THE PROBLEM :: Your task is to repeat each record verbatim, exactly as it was written.

(Stored items from a collection)

· · · · ·

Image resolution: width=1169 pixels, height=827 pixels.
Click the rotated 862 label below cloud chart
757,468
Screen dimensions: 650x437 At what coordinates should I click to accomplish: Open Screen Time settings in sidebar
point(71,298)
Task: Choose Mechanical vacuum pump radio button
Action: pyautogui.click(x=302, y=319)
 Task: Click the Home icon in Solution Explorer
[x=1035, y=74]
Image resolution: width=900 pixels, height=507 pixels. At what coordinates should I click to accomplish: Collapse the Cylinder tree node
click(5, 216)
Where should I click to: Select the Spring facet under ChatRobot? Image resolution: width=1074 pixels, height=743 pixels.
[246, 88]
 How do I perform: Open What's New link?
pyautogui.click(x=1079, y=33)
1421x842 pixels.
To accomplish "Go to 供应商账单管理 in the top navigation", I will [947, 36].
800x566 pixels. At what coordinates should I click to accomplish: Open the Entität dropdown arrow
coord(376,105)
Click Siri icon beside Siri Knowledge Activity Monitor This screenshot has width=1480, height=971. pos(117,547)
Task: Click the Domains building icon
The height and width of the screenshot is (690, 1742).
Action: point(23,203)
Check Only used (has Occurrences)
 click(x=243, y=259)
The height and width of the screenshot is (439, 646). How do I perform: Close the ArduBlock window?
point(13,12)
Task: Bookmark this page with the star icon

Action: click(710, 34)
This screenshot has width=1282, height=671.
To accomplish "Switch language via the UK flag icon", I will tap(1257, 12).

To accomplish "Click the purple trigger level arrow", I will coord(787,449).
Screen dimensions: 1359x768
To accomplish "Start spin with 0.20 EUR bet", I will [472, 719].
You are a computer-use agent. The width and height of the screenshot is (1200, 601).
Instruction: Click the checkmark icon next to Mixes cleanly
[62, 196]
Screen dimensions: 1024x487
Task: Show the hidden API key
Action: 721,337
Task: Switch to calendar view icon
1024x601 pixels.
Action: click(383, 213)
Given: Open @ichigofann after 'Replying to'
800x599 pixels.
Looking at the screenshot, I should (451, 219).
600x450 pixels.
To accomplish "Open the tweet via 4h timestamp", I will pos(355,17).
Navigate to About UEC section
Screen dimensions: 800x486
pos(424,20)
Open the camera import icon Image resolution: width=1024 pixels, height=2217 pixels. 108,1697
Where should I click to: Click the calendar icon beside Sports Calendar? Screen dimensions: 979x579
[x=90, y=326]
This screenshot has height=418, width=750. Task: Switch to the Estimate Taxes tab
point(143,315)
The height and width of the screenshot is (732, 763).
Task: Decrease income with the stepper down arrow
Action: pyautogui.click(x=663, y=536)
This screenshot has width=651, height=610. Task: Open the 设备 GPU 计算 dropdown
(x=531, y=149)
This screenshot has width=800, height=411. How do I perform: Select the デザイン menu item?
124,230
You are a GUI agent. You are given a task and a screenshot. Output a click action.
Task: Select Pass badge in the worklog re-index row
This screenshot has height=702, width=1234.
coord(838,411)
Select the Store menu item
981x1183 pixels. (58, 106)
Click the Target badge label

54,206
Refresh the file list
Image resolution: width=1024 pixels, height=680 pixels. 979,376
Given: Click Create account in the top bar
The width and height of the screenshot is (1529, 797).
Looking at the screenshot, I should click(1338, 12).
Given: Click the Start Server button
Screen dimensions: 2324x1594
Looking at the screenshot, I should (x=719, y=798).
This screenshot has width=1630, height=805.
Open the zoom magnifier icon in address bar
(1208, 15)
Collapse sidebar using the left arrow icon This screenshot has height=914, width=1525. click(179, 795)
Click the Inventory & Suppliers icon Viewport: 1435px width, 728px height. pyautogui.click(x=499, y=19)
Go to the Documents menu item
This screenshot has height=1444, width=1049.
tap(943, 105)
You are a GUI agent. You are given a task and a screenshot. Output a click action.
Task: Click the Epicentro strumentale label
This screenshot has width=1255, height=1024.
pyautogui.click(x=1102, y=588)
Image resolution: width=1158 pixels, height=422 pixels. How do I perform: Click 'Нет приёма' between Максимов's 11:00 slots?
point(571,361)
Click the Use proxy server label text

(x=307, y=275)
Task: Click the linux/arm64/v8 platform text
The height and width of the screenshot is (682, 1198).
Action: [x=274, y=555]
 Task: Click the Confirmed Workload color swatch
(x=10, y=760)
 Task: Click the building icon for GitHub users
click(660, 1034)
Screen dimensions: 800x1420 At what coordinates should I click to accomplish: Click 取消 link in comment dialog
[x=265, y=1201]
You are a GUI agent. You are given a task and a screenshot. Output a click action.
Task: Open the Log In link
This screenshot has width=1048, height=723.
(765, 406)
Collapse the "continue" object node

· · · · ·

THE ANSWER ::
Image resolution: width=1169 pixels, height=827 pixels.
Click the rotated 862 label below cloud chart
757,468
Screen dimensions: 650x437 At what coordinates should I click to accomplish: Open Screen Time settings in sidebar
point(71,298)
Task: Choose Mechanical vacuum pump radio button
Action: pyautogui.click(x=302, y=319)
 Task: Click the Home icon in Solution Explorer
[x=1035, y=74]
Image resolution: width=900 pixels, height=507 pixels. At what coordinates should I click to accomplish: Collapse the Cylinder tree node
click(5, 216)
Where should I click to: Select the Spring facet under ChatRobot? Image resolution: width=1074 pixels, height=743 pixels.
[246, 88]
 How do I perform: Open What's New link?
pyautogui.click(x=1079, y=33)
1421x842 pixels.
To accomplish "Go to 供应商账单管理 in the top navigation", I will [947, 36].
800x566 pixels. At what coordinates should I click to accomplish: Open the Entität dropdown arrow
coord(376,105)
Click Siri icon beside Siri Knowledge Activity Monitor This screenshot has width=1480, height=971. pos(117,547)
Task: Click the Domains building icon
The height and width of the screenshot is (690, 1742).
Action: point(23,203)
Check Only used (has Occurrences)
 click(x=243, y=259)
The height and width of the screenshot is (439, 646). How do I perform: Close the ArduBlock window?
point(13,12)
Task: Bookmark this page with the star icon

Action: click(710, 34)
This screenshot has width=1282, height=671.
To accomplish "Switch language via the UK flag icon", I will tap(1257, 12).

To accomplish "Click the purple trigger level arrow", I will coord(787,449).
Screen dimensions: 1359x768
To accomplish "Start spin with 0.20 EUR bet", I will [472, 719].
You are a computer-use agent. The width and height of the screenshot is (1200, 601).
Instruction: Click the checkmark icon next to Mixes cleanly
[62, 196]
Screen dimensions: 1024x487
Task: Show the hidden API key
Action: 721,337
Task: Switch to calendar view icon
1024x601 pixels.
Action: click(383, 213)
Given: Open @ichigofann after 'Replying to'
800x599 pixels.
Looking at the screenshot, I should (451, 219).
600x450 pixels.
To accomplish "Open the tweet via 4h timestamp", I will pos(355,17).
Navigate to About UEC section
Screen dimensions: 800x486
pos(424,20)
Open the camera import icon Image resolution: width=1024 pixels, height=2217 pixels. 108,1697
Where should I click to: Click the calendar icon beside Sports Calendar? Screen dimensions: 979x579
[x=90, y=326]
This screenshot has height=418, width=750. Task: Switch to the Estimate Taxes tab
point(143,315)
The height and width of the screenshot is (732, 763).
Task: Decrease income with the stepper down arrow
Action: pyautogui.click(x=663, y=536)
This screenshot has width=651, height=610. Task: Open the 设备 GPU 计算 dropdown
(x=531, y=149)
This screenshot has width=800, height=411. How do I perform: Select the デザイン menu item?
124,230
You are a GUI agent. You are given a task and a screenshot. Output a click action.
Task: Select Pass badge in the worklog re-index row
This screenshot has height=702, width=1234.
coord(838,411)
Select the Store menu item
981x1183 pixels. (58, 106)
Click the Target badge label

54,206
Refresh the file list
Image resolution: width=1024 pixels, height=680 pixels. 979,376
Given: Click Create account in the top bar
The width and height of the screenshot is (1529, 797).
Looking at the screenshot, I should click(1338, 12).
Given: Click the Start Server button
Screen dimensions: 2324x1594
Looking at the screenshot, I should (x=719, y=798).
This screenshot has width=1630, height=805.
Open the zoom magnifier icon in address bar
(1208, 15)
Collapse sidebar using the left arrow icon This screenshot has height=914, width=1525. click(179, 795)
Click the Inventory & Suppliers icon Viewport: 1435px width, 728px height. pyautogui.click(x=499, y=19)
Go to the Documents menu item
This screenshot has height=1444, width=1049.
tap(943, 105)
You are a GUI agent. You are given a task and a screenshot. Output a click action.
Task: Click the Epicentro strumentale label
This screenshot has width=1255, height=1024.
pyautogui.click(x=1102, y=588)
Image resolution: width=1158 pixels, height=422 pixels. How do I perform: Click 'Нет приёма' between Максимов's 11:00 slots?
point(571,361)
Click the Use proxy server label text

(x=307, y=275)
Task: Click the linux/arm64/v8 platform text
The height and width of the screenshot is (682, 1198).
Action: [x=274, y=555]
 Task: Click the Confirmed Workload color swatch
(x=10, y=760)
 Task: Click the building icon for GitHub users
click(660, 1034)
Screen dimensions: 800x1420 At what coordinates should I click to accomplish: Click 取消 link in comment dialog
[x=265, y=1201]
You are a GUI agent. You are given a task and a screenshot. Output a click action.
Task: Open the Log In link
This screenshot has width=1048, height=723.
(765, 406)
Collapse the "continue" object node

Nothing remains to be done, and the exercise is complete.